Collected data entries
________________________

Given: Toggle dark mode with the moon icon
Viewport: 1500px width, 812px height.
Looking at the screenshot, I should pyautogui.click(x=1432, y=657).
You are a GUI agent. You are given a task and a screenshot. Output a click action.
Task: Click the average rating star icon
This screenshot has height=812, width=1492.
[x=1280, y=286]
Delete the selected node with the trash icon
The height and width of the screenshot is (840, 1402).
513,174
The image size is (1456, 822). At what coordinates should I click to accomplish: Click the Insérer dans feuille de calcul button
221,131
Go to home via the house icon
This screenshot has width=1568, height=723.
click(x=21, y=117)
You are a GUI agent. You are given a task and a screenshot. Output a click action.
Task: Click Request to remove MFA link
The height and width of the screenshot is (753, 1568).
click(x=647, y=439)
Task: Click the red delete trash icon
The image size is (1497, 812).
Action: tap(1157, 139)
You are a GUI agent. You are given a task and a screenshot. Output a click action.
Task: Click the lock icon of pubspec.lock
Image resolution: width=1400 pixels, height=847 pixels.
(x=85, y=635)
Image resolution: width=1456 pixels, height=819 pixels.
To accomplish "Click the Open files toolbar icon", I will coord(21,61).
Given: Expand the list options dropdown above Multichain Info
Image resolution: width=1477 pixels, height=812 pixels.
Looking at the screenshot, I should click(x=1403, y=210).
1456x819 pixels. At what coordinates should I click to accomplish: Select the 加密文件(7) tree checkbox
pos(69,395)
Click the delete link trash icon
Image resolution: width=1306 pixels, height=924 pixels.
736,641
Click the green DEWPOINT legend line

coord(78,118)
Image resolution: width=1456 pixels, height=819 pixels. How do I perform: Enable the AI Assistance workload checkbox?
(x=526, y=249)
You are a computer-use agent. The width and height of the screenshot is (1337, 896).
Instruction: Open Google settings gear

________________________

## [Requirement]
Every entry shown earlier is to be returned exactly, line for line.

## [Exercise response]
Given: Toggle dark mode with the moon icon
Viewport: 1500px width, 812px height.
Looking at the screenshot, I should pyautogui.click(x=1432, y=657).
You are a GUI agent. You are given a task and a screenshot. Output a click action.
Task: Click the average rating star icon
This screenshot has height=812, width=1492.
[x=1280, y=286]
Delete the selected node with the trash icon
The height and width of the screenshot is (840, 1402).
513,174
The image size is (1456, 822). At what coordinates should I click to accomplish: Click the Insérer dans feuille de calcul button
221,131
Go to home via the house icon
This screenshot has width=1568, height=723.
click(x=21, y=117)
You are a GUI agent. You are given a task and a screenshot. Output a click action.
Task: Click Request to remove MFA link
The height and width of the screenshot is (753, 1568).
click(x=647, y=439)
Task: Click the red delete trash icon
The image size is (1497, 812).
Action: tap(1157, 139)
You are a GUI agent. You are given a task and a screenshot. Output a click action.
Task: Click the lock icon of pubspec.lock
Image resolution: width=1400 pixels, height=847 pixels.
(x=85, y=635)
Image resolution: width=1456 pixels, height=819 pixels.
To accomplish "Click the Open files toolbar icon", I will coord(21,61).
Given: Expand the list options dropdown above Multichain Info
Image resolution: width=1477 pixels, height=812 pixels.
Looking at the screenshot, I should click(x=1403, y=210).
1456x819 pixels. At what coordinates should I click to accomplish: Select the 加密文件(7) tree checkbox
pos(69,395)
Click the delete link trash icon
Image resolution: width=1306 pixels, height=924 pixels.
736,641
Click the green DEWPOINT legend line

coord(78,118)
Image resolution: width=1456 pixels, height=819 pixels. How do I perform: Enable the AI Assistance workload checkbox?
(x=526, y=249)
You are a computer-use agent. The width and height of the screenshot is (1337, 896).
Instruction: Open Google settings gear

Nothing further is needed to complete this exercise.